In Wuhan, the capital of Hubei, Zardari will attend a China- Pakistan agriculture and water resources forum, while in Yichang he will see the Three Gorges Dam Project, the biggest hydropower facility in the world.
Zardari will also visit Shanghai city to interact with Chairman/CEOs of leading Chinese banks and financial institutions to discuss ways to enhance investment in Pakistan, according to the official statement.
China is Pakistan's time-tested friend and a major trade partner.
According to official figures, annual trade between the two countries has already surpassed 7 billion dollars, and the two sides are aiming to increase that to 15 billion dollars by 2011.
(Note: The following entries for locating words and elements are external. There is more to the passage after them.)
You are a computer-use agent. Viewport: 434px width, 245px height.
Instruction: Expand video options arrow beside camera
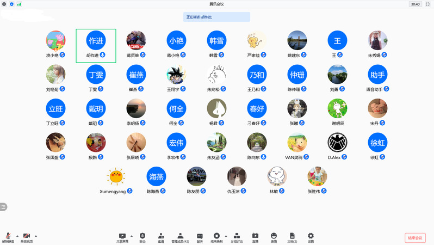pyautogui.click(x=36, y=236)
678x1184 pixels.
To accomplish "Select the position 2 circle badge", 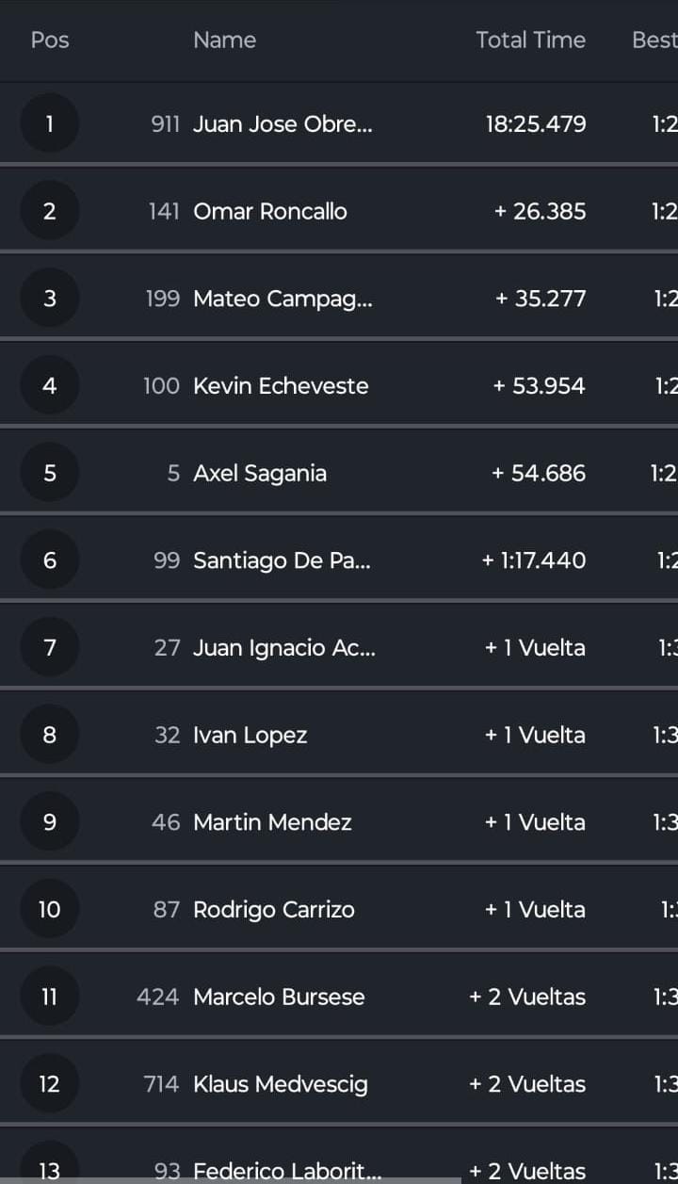I will click(x=49, y=211).
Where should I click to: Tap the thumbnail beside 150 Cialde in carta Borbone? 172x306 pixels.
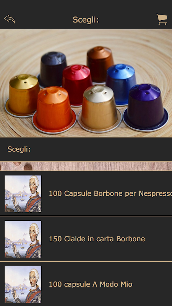[x=23, y=239]
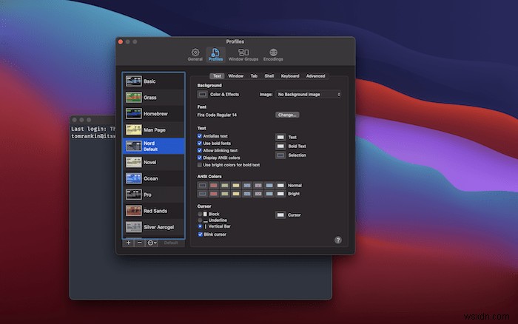Select the Homebrew profile thumbnail
Viewport: 518px width, 324px height.
(x=133, y=114)
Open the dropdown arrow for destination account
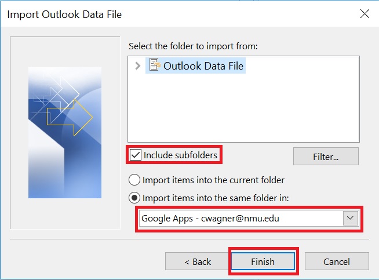 click(x=350, y=218)
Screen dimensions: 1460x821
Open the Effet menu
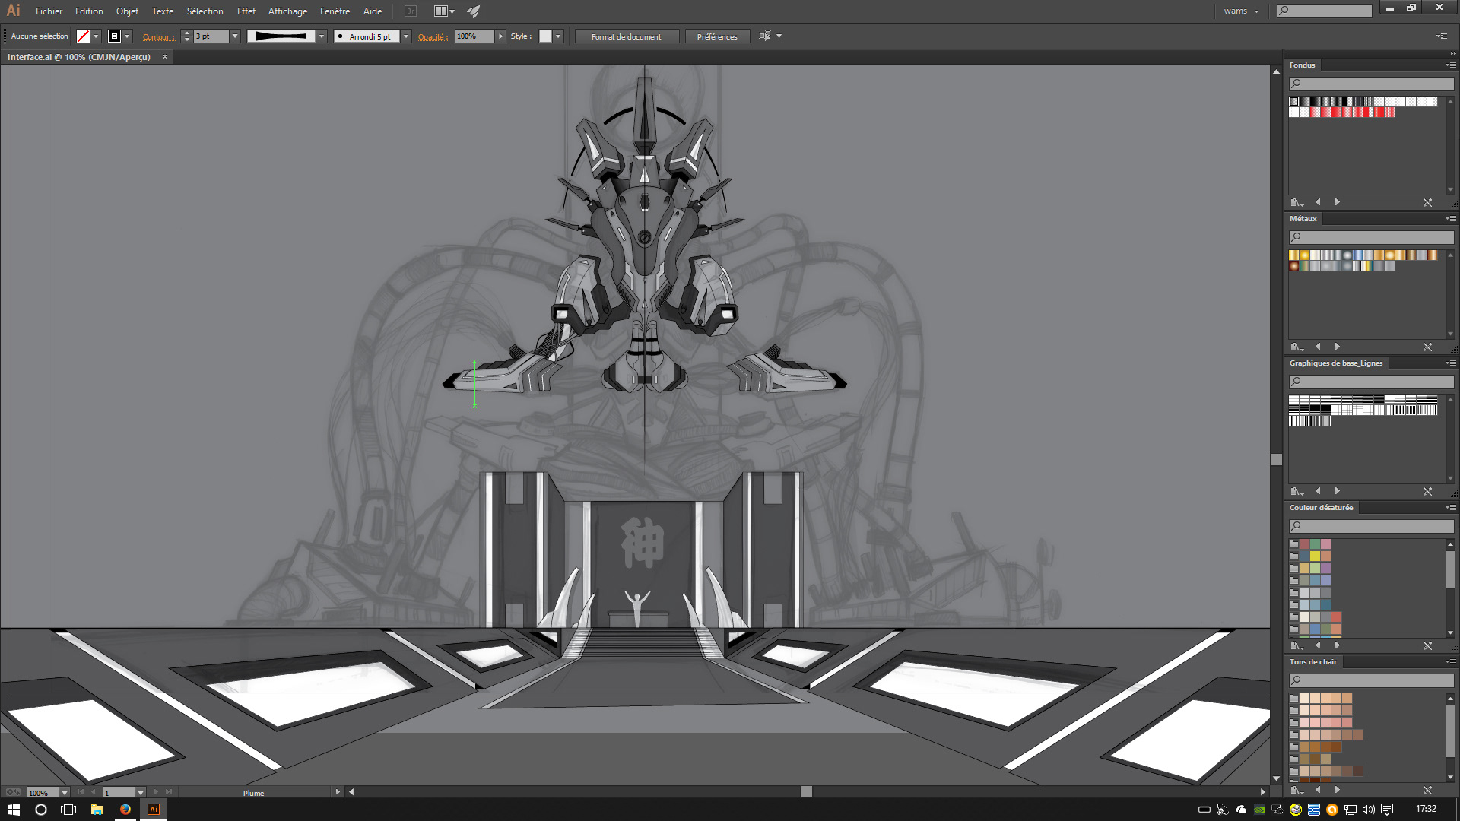click(x=246, y=11)
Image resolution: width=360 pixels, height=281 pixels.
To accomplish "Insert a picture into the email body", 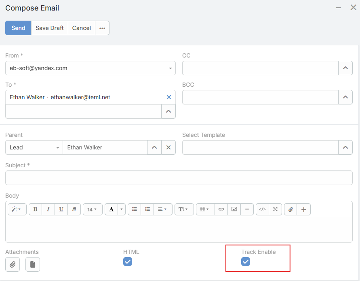I will (234, 209).
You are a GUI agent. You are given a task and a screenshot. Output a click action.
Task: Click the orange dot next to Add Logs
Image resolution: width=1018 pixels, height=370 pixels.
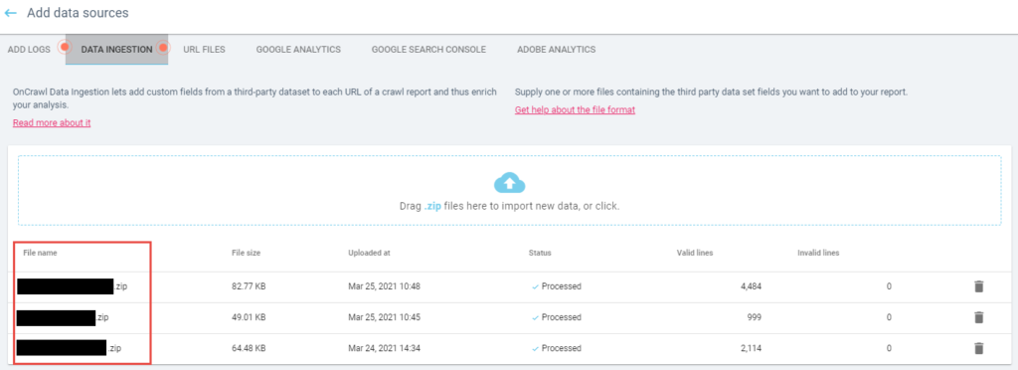point(64,48)
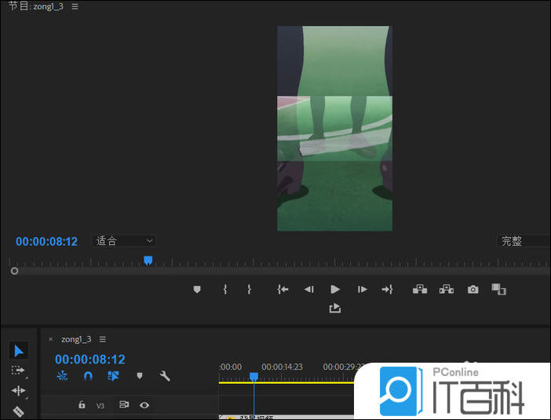
Task: Click the Lift button in program monitor
Action: [x=420, y=290]
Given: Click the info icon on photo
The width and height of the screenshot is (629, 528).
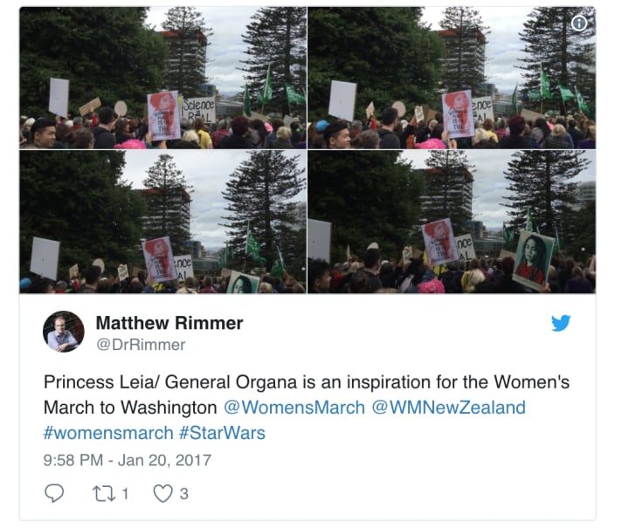Looking at the screenshot, I should [579, 24].
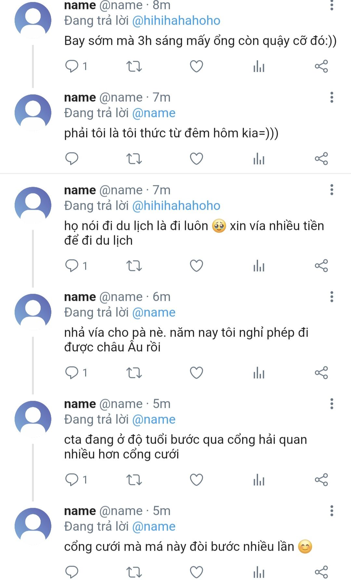This screenshot has width=351, height=580.
Task: View analytics for "cổng hải quan" tweet
Action: [x=259, y=480]
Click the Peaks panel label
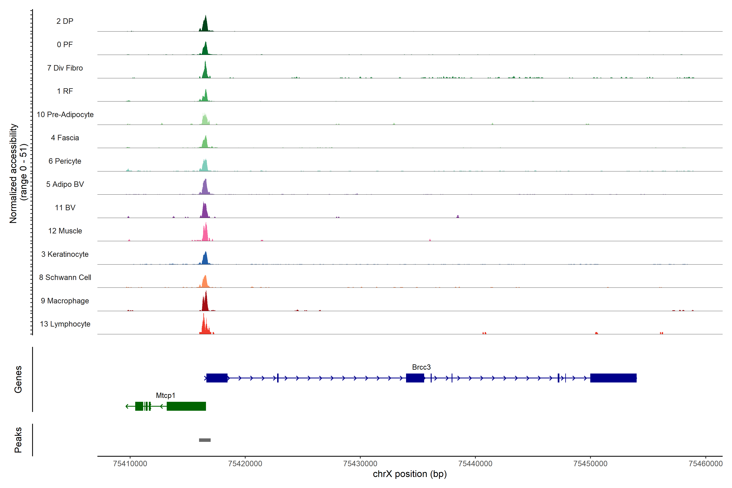This screenshot has height=488, width=732. click(18, 440)
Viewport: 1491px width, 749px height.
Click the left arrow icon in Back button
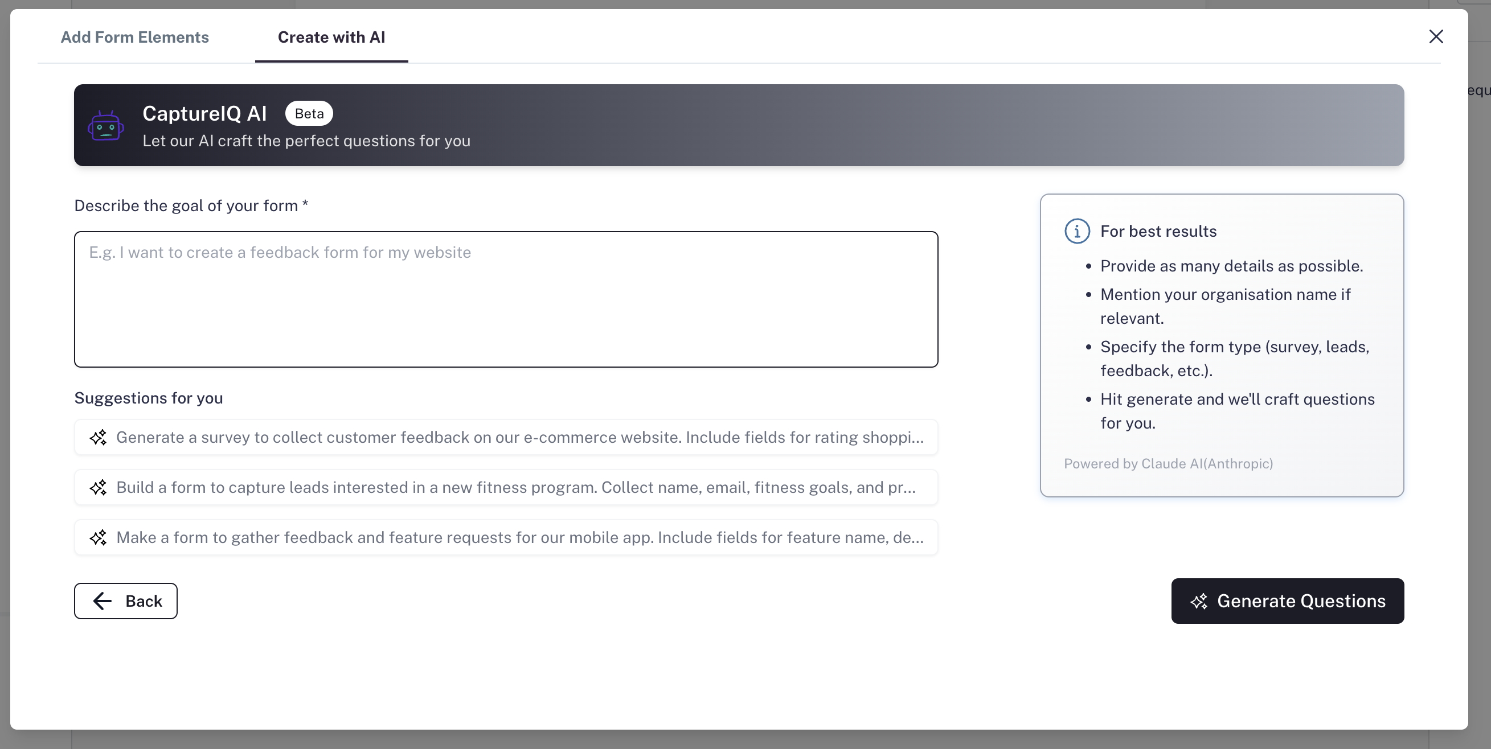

China is also the biggest weapons supplier to Pakistan and the two countries have jointly developed the JF-17 Thunderjet fighter and K-8 jet trainer aircraft
During Zardari's last visit in October, China agreed to help Pakistan to build two more nuclear power reactors that will increase country's electricity production by 680 megawatts.
Both plants are expected to be built at Chashma, about 300 kilometers south-west of Islamabad, in eastern province of Punjab, where China has already installed a 325-megawatt reactor and is currently working on another with the same capacity that is expected to begin producing in 2011.